### Record extracts
--- Start ---

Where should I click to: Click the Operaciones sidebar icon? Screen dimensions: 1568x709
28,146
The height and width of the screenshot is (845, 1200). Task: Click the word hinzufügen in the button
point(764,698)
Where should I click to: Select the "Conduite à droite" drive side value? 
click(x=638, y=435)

--- End ---

### Task
Encode every line of the records above as one JSON array of strings, one string per line, and omit any blank lines.

### Task result
[
  "Where should I click to: Click the Operaciones sidebar icon? Screen dimensions: 1568x709",
  "28,146",
  "The height and width of the screenshot is (845, 1200). Task: Click the word hinzufügen in the button",
  "point(764,698)",
  "Where should I click to: Select the \"Conduite à droite\" drive side value? ",
  "click(x=638, y=435)"
]